### [PROBLEM DETAILS]
Only the lines from the start of the data to the line containing "Given: Delete the query with the trash icon", both included, should be output, exactly and without pictures.

### [SOURCE DATA]
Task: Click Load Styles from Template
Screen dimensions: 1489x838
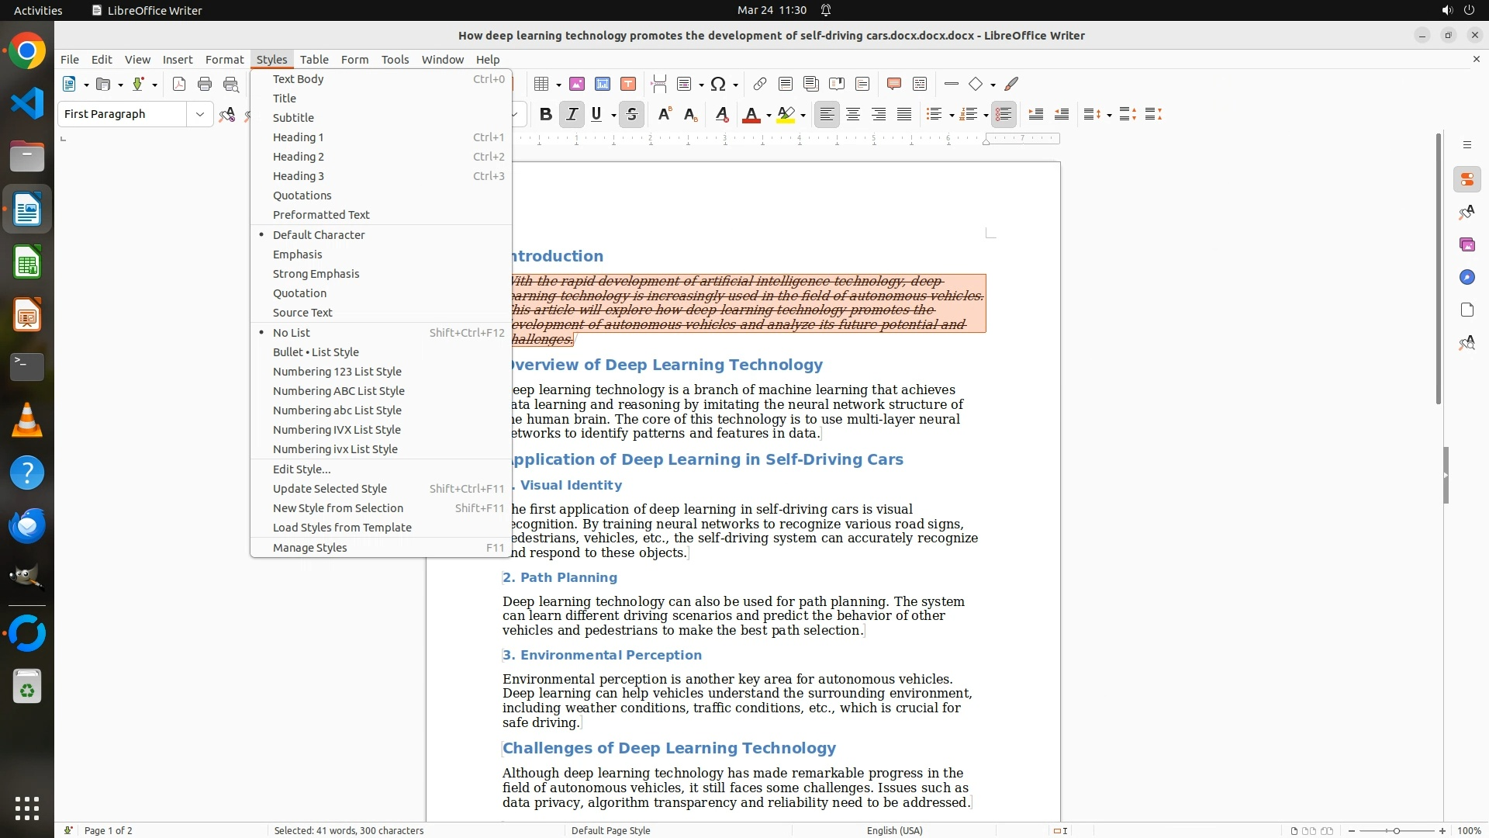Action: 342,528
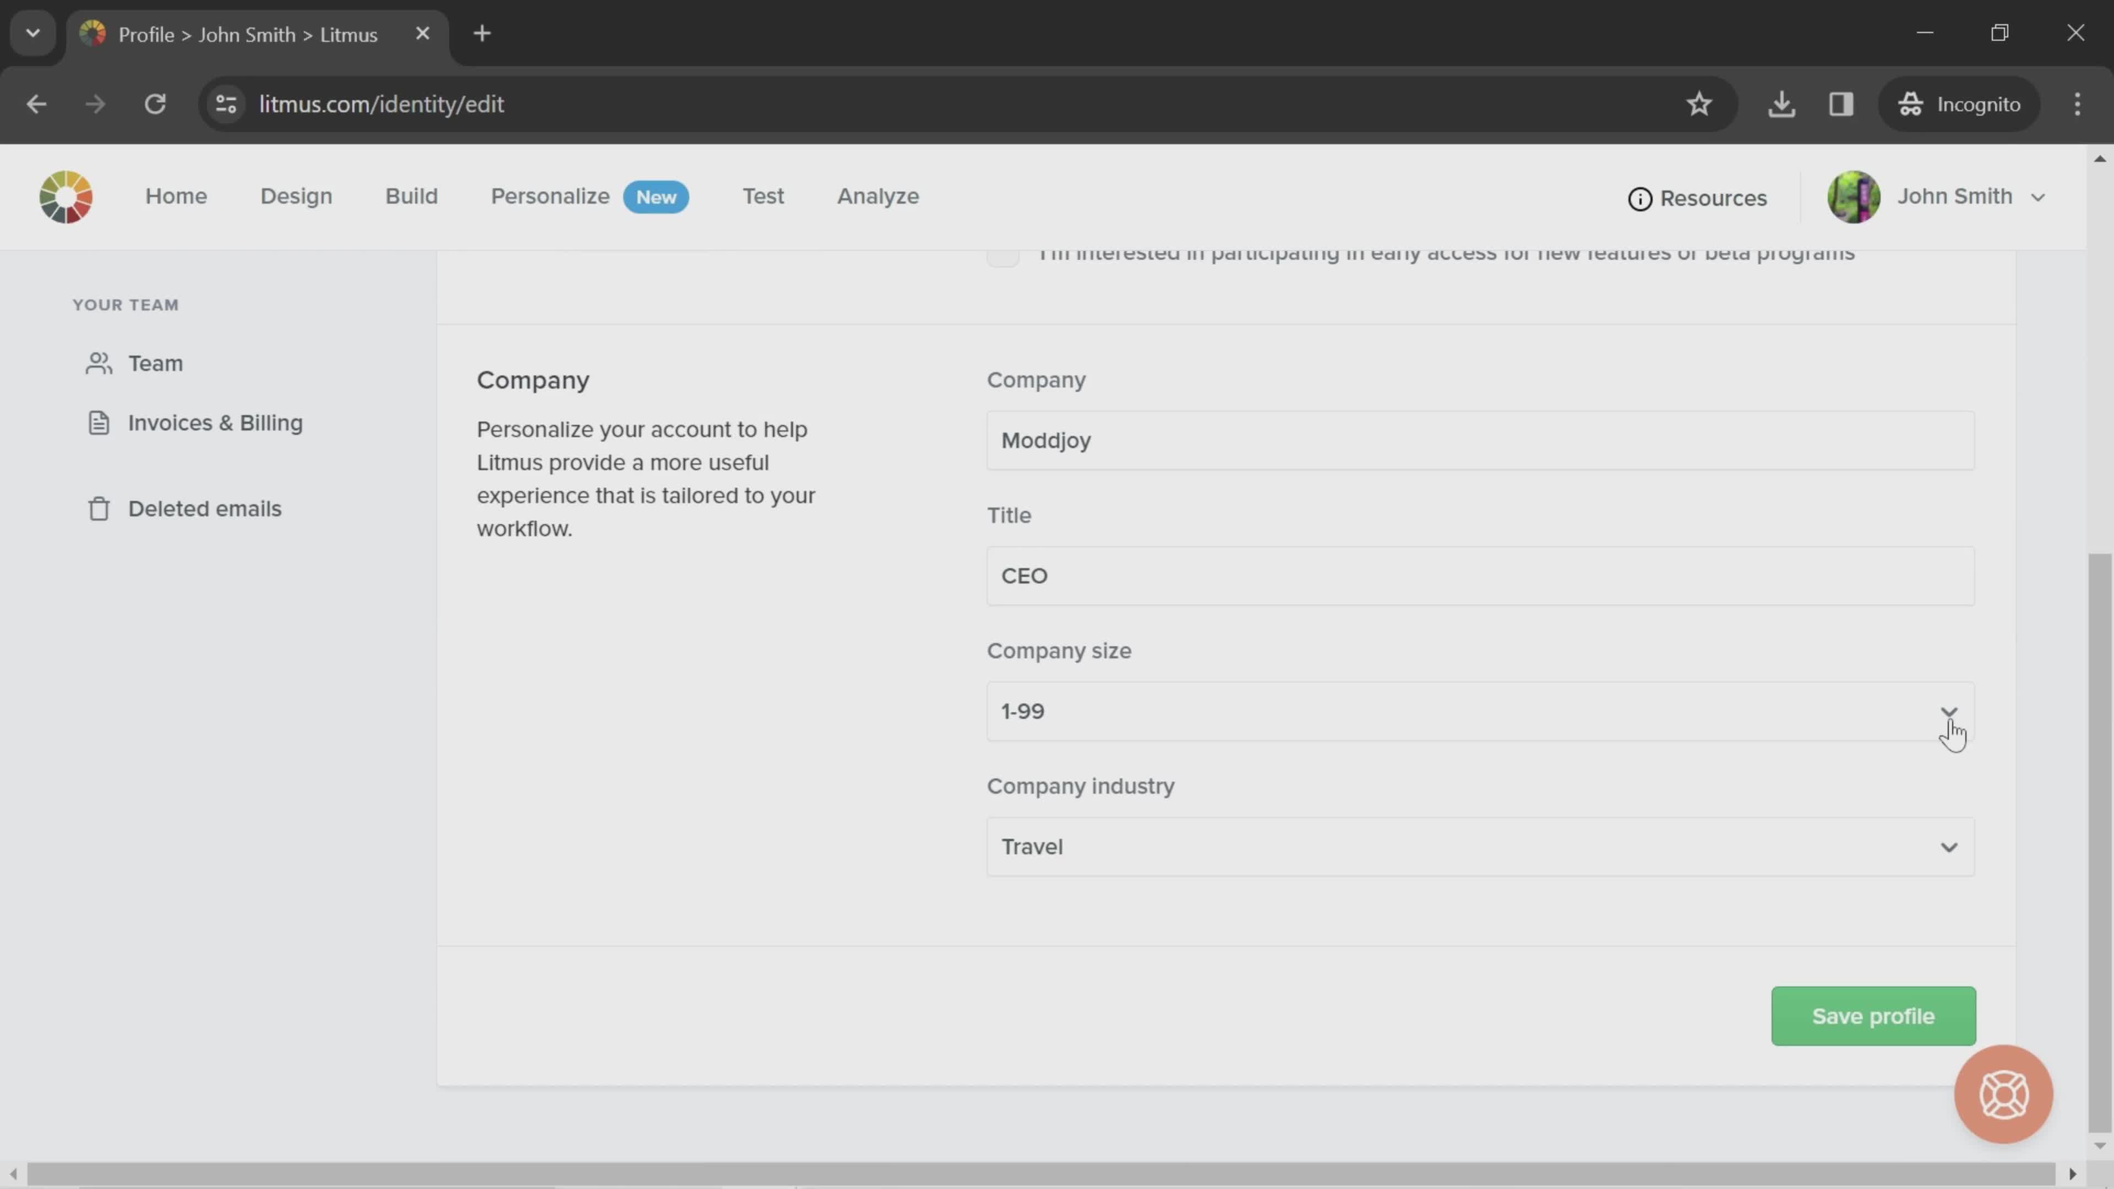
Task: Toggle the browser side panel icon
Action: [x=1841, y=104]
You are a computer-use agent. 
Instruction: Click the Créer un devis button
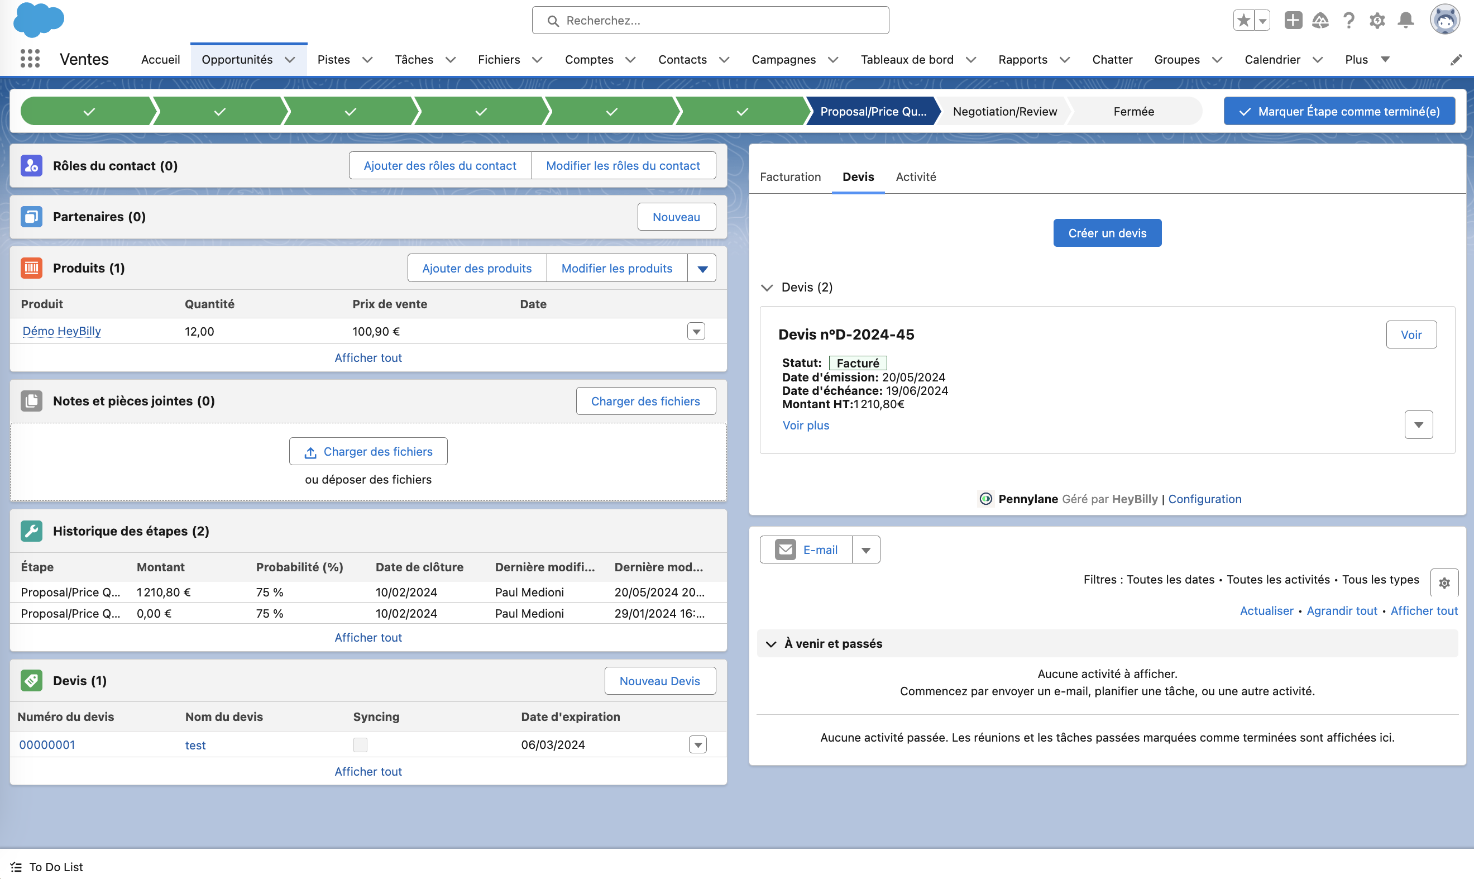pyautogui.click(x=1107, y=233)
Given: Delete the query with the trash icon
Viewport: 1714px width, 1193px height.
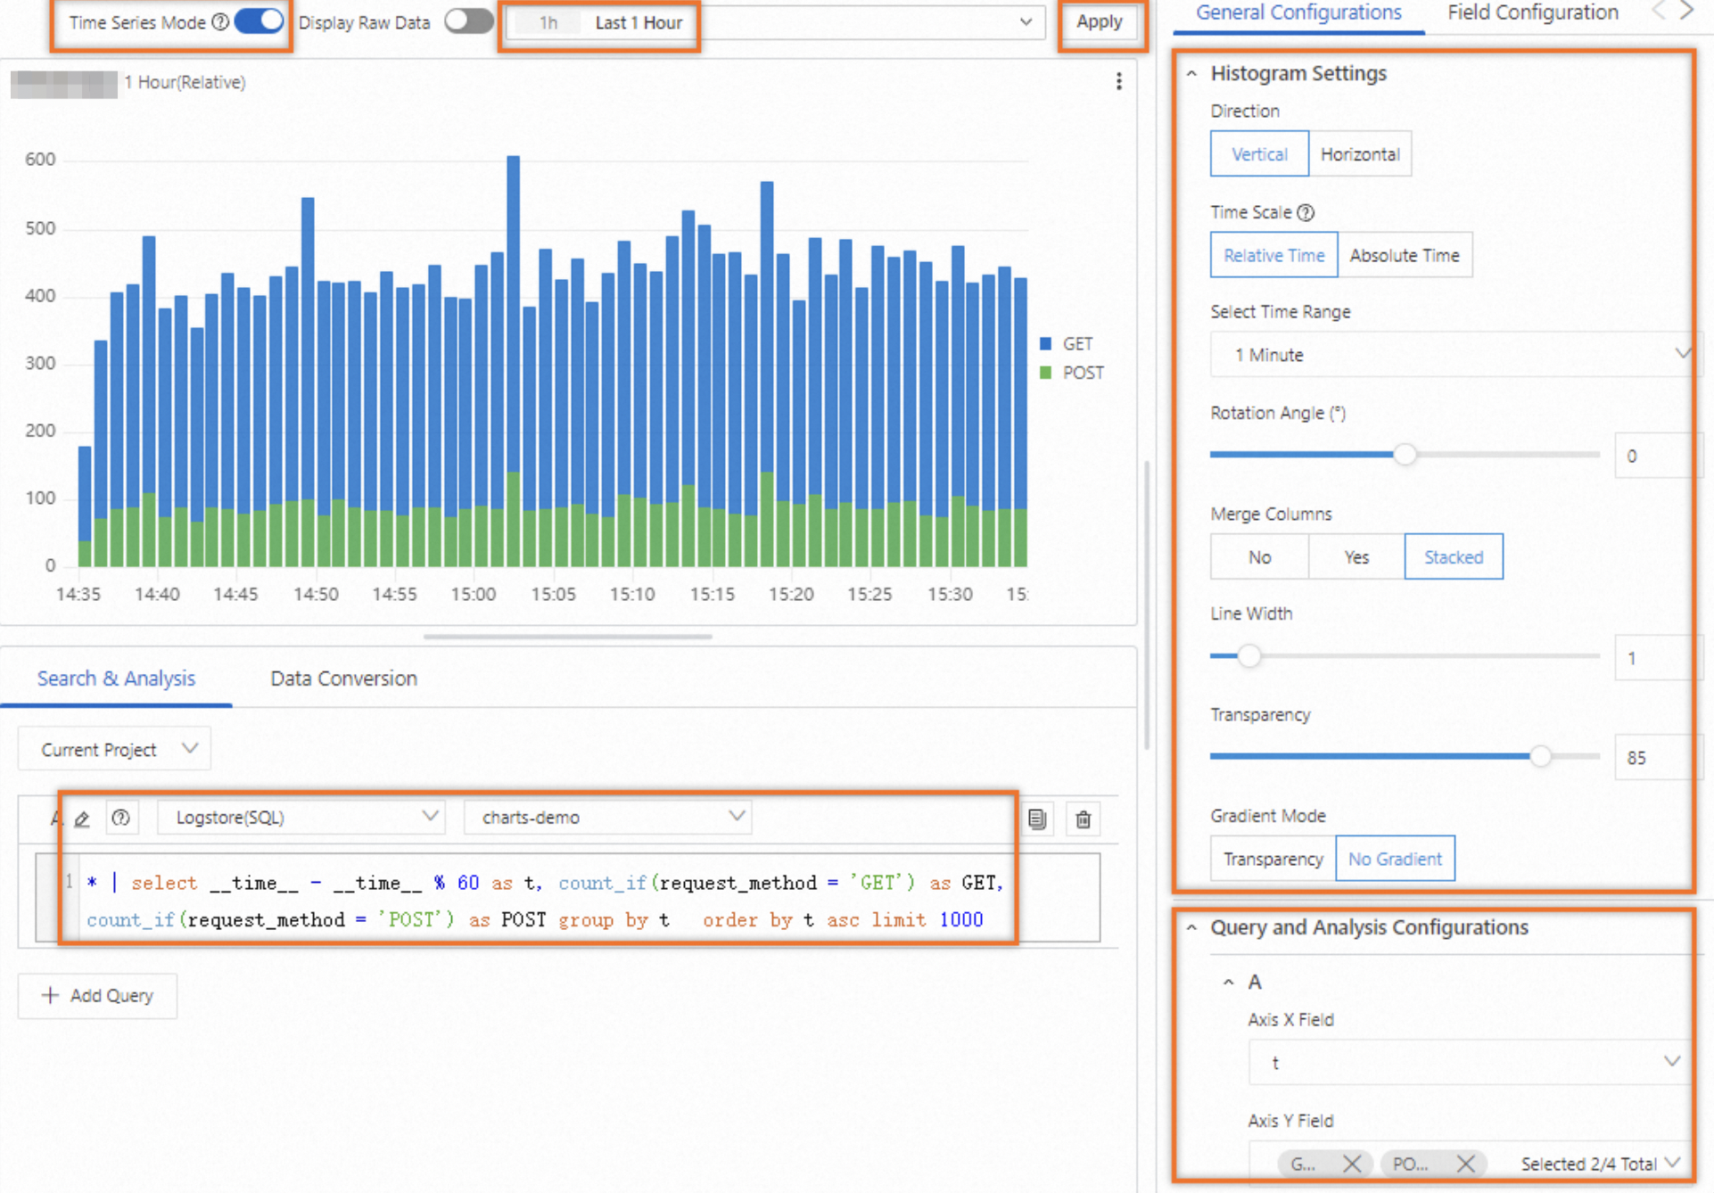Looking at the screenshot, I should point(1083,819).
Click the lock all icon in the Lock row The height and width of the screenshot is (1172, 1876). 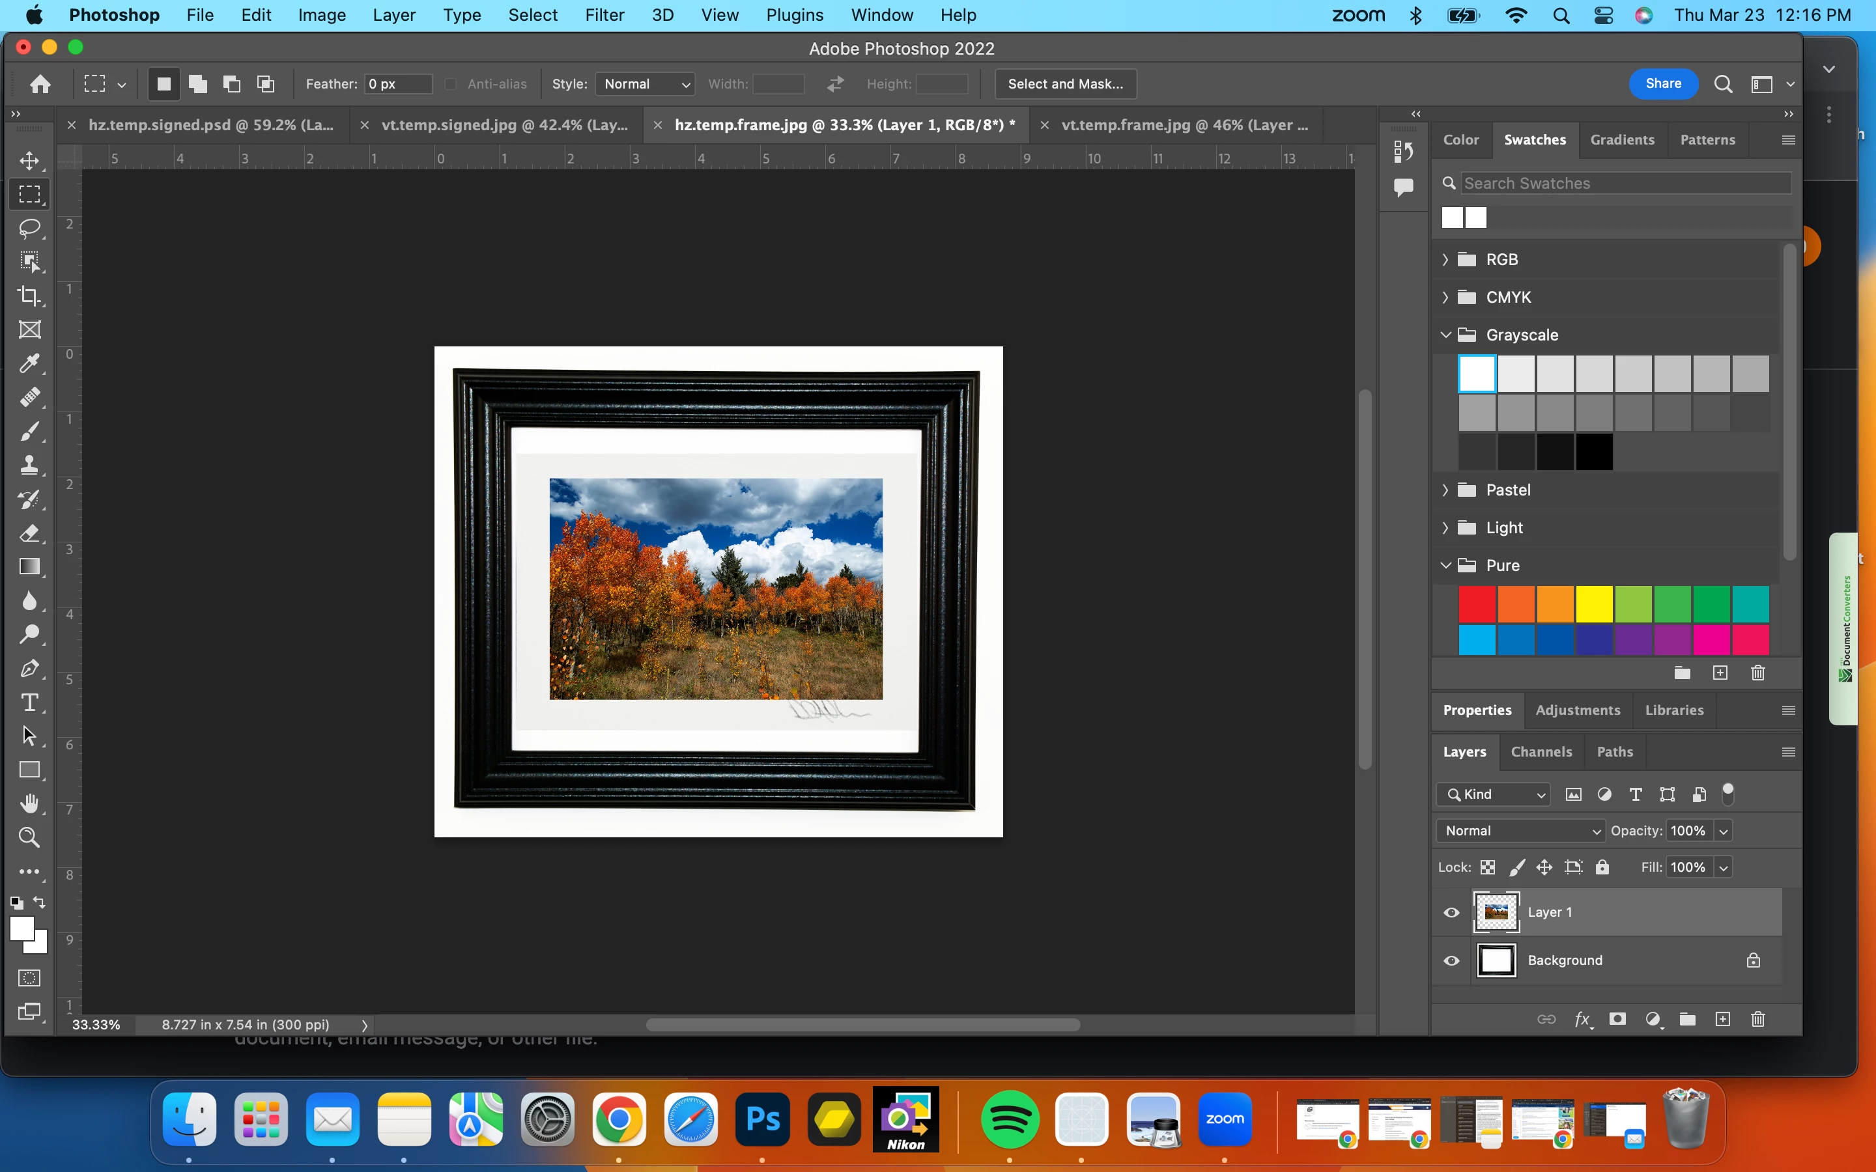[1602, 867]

### [RESPONSE FOR THIS EXERCISE]
Task: Click Load Styles from Template
Screen dimensions: 1489x838
Action: 342,528
Task: Toggle the browser side panel icon
Action: [x=1841, y=104]
You are a computer-use agent. 
Instruction: Click the Créer un devis button
pyautogui.click(x=1107, y=233)
Given: Delete the query with the trash icon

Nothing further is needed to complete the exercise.